▶ [Written problem]: Render the records from the line with "Image resolution: width=1202" up to and including the line with "Close is located at coordinates (75, 6)." as a Markdown table. Use two columns, Row for a running number and Text for the line, and omit any blank lines.

▶ [Material shown]:
= = = =

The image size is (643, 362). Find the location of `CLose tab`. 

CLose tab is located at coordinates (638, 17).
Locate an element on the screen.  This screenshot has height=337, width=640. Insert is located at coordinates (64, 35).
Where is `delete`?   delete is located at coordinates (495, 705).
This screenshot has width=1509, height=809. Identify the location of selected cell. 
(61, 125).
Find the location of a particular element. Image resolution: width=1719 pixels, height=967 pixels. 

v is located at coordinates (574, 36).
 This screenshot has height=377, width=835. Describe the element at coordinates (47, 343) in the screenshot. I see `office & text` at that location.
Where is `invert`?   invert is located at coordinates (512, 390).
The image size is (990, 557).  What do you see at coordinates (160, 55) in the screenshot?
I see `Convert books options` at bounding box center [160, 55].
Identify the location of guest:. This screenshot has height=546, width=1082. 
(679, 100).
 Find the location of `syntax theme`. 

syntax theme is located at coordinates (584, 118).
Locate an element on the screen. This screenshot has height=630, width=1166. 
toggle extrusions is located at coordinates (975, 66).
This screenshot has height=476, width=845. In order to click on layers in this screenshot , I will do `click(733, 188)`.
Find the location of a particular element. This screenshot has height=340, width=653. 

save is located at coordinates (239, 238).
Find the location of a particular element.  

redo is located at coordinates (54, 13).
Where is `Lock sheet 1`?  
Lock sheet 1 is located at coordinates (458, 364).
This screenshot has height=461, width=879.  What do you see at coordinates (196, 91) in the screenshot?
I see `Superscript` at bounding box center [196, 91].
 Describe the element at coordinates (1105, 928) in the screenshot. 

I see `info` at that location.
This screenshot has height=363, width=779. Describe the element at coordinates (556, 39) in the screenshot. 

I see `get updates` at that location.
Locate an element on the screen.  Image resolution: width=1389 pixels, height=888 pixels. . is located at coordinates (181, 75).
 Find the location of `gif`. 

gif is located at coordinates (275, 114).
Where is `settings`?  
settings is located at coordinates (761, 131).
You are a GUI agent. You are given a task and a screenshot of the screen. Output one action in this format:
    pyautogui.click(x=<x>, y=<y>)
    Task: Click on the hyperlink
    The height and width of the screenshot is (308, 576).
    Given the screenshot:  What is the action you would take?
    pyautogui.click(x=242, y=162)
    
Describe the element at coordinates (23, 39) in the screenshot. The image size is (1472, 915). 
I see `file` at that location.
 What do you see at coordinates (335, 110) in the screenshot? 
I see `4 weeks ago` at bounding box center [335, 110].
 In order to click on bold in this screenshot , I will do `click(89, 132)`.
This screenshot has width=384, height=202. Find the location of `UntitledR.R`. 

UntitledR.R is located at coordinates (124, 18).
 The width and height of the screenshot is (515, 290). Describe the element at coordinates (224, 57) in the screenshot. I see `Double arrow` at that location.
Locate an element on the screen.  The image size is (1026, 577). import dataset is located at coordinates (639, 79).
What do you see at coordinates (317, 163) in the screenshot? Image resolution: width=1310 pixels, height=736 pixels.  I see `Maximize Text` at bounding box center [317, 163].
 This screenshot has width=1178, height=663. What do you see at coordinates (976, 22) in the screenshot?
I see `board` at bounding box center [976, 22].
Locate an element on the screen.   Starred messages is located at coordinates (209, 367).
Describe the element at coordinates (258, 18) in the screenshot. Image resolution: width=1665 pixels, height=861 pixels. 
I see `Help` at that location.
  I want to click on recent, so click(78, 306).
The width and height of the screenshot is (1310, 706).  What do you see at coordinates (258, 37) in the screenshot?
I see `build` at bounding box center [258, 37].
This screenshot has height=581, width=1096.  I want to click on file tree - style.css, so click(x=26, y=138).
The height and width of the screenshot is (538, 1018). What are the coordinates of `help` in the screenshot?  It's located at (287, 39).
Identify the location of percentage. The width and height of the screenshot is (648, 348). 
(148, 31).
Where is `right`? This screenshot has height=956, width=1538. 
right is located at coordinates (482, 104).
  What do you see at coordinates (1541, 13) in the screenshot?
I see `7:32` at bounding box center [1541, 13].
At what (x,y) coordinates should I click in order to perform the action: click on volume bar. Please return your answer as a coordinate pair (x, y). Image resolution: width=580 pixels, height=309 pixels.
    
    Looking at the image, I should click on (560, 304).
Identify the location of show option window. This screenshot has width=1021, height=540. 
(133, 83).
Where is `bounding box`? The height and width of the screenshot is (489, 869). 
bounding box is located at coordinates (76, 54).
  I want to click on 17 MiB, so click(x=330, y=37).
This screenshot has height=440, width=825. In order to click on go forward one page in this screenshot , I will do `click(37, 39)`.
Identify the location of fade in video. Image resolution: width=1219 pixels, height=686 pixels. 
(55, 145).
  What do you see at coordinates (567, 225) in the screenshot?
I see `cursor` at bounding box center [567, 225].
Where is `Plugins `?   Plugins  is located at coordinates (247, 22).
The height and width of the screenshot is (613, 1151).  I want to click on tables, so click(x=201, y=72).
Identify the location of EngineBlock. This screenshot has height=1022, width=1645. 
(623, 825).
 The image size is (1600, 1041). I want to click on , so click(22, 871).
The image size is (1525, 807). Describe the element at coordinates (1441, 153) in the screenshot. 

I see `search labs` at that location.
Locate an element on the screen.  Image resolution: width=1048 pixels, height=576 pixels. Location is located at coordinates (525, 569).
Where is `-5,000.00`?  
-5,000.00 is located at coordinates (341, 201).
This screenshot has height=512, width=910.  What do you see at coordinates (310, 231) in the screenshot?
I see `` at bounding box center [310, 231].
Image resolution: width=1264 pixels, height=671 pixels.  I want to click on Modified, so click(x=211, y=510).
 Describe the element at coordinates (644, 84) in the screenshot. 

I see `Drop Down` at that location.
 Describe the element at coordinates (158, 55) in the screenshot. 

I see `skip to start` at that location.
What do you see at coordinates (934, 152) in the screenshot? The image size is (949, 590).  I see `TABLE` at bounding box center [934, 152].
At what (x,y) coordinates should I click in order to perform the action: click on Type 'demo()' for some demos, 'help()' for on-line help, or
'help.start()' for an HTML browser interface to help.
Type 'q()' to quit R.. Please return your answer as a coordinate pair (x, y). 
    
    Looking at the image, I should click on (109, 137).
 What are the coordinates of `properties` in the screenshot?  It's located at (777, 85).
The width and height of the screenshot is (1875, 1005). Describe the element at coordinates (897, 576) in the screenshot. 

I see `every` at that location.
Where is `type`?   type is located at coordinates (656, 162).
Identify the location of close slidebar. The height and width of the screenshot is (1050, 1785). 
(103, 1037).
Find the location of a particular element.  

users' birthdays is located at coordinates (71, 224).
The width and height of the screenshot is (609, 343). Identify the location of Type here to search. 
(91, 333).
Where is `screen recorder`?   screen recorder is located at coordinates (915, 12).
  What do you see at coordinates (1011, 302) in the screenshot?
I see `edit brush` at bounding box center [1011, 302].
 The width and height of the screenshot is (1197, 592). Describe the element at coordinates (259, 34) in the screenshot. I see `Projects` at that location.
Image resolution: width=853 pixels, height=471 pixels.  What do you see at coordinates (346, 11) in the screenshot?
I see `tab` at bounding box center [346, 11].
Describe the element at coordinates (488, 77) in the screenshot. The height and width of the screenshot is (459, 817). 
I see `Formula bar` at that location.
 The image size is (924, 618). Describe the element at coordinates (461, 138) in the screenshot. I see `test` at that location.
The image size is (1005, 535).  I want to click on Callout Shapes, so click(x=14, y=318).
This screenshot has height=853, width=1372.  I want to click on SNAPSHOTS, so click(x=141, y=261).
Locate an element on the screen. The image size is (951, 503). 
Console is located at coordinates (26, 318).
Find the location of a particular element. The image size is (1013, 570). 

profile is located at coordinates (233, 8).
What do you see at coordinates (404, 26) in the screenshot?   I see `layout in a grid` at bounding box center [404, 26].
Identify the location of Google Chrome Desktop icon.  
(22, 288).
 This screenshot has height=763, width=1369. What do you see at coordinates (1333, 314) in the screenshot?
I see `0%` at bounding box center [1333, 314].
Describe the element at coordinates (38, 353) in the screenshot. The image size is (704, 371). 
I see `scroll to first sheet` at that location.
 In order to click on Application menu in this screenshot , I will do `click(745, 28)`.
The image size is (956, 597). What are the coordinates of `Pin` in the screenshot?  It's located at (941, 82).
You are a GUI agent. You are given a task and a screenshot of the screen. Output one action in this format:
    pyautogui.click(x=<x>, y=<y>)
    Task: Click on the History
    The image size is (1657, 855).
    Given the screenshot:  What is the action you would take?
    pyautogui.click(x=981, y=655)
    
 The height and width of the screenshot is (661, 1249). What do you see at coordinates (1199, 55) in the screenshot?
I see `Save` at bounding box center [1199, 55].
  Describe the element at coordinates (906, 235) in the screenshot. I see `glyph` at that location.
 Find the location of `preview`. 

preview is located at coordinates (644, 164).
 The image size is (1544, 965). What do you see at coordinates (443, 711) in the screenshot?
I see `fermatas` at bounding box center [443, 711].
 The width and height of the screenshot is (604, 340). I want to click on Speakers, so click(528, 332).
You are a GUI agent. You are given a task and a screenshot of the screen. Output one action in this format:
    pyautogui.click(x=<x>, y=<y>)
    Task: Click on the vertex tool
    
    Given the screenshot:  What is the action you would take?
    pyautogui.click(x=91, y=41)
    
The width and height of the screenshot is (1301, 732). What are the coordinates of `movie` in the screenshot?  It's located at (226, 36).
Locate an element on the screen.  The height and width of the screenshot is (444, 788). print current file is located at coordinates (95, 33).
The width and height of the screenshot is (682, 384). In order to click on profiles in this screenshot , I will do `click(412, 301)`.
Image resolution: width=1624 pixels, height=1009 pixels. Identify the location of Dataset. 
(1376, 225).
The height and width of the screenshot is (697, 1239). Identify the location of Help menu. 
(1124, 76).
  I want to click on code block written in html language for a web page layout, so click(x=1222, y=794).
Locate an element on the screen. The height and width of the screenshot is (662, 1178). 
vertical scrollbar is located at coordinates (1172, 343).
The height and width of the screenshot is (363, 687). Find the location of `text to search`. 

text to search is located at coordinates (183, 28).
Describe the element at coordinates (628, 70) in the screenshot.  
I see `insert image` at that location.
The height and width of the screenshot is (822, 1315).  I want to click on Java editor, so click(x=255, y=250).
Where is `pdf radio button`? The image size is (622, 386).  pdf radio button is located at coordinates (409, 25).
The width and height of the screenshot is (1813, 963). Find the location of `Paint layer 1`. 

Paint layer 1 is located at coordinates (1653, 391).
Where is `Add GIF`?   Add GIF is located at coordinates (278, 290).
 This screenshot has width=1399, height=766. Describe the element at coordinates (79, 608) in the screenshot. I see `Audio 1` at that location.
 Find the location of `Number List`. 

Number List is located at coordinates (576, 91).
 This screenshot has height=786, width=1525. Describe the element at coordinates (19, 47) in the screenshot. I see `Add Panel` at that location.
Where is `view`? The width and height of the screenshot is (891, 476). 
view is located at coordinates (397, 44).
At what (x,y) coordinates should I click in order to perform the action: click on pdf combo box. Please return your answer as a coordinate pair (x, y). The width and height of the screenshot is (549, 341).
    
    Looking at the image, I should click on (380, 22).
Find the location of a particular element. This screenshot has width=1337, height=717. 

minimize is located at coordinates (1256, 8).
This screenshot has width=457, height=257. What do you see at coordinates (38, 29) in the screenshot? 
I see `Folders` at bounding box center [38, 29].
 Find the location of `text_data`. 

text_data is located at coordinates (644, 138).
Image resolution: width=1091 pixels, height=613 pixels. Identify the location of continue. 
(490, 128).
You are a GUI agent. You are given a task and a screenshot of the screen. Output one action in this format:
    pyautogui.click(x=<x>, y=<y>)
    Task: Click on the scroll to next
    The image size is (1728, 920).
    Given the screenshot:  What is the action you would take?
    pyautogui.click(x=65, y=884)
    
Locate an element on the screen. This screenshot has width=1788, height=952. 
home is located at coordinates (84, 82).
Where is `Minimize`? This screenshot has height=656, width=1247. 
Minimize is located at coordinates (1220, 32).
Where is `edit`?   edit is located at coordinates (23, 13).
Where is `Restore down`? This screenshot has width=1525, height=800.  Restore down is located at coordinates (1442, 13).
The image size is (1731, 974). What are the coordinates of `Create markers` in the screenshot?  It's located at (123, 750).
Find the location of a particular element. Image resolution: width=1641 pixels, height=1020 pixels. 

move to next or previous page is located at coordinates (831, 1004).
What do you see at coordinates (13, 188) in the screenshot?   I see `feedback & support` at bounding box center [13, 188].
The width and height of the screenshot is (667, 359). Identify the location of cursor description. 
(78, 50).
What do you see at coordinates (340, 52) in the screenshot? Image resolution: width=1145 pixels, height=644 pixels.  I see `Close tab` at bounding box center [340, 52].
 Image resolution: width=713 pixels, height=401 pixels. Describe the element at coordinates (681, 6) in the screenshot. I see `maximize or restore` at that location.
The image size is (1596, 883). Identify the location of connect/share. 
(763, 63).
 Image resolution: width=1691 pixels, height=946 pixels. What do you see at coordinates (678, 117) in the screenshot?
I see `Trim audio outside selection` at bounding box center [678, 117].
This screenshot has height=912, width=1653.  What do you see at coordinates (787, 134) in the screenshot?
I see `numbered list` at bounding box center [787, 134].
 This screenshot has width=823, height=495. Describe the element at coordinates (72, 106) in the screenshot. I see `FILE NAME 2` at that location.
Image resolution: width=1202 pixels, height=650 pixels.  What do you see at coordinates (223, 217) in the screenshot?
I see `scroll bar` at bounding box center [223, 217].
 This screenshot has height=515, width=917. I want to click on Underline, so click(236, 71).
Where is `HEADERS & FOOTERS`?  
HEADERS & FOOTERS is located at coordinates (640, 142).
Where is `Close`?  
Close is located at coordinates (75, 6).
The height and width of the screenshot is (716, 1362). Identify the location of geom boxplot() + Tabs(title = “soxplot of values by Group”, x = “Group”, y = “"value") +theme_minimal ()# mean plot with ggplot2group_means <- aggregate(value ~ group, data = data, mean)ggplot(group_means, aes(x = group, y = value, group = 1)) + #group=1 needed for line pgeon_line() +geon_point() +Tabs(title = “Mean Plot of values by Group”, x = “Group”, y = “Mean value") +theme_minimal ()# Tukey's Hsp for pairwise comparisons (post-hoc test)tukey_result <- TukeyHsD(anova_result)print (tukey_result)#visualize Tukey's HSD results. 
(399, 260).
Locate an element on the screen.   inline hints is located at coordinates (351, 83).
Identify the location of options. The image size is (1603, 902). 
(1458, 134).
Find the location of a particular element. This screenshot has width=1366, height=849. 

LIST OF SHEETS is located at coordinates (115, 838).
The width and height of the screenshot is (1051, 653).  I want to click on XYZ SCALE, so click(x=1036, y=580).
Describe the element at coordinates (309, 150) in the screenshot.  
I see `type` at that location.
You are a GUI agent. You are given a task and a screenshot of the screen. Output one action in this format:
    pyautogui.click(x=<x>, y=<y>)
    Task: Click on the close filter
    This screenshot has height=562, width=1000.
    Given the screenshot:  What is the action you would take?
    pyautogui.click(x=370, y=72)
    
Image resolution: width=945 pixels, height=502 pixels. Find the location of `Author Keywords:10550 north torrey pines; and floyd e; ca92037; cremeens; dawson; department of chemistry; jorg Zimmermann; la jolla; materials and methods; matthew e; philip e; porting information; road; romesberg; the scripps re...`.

= = = =

▶ [The result]:
| Row | Text |
|---|---|
| 1 | Image resolution: width=1202 pixels, height=650 pixels.  What do you see at coordinates (223, 217) in the screenshot? |
| 2 | I see `scroll bar` at bounding box center [223, 217]. |
| 3 |  This screenshot has height=515, width=917. I want to click on Underline, so click(236, 71). |
| 4 | Where is `HEADERS & FOOTERS`?   |
| 5 | HEADERS & FOOTERS is located at coordinates (640, 142). |
| 6 | Where is `Close`?   |
| 7 | Close is located at coordinates (75, 6). |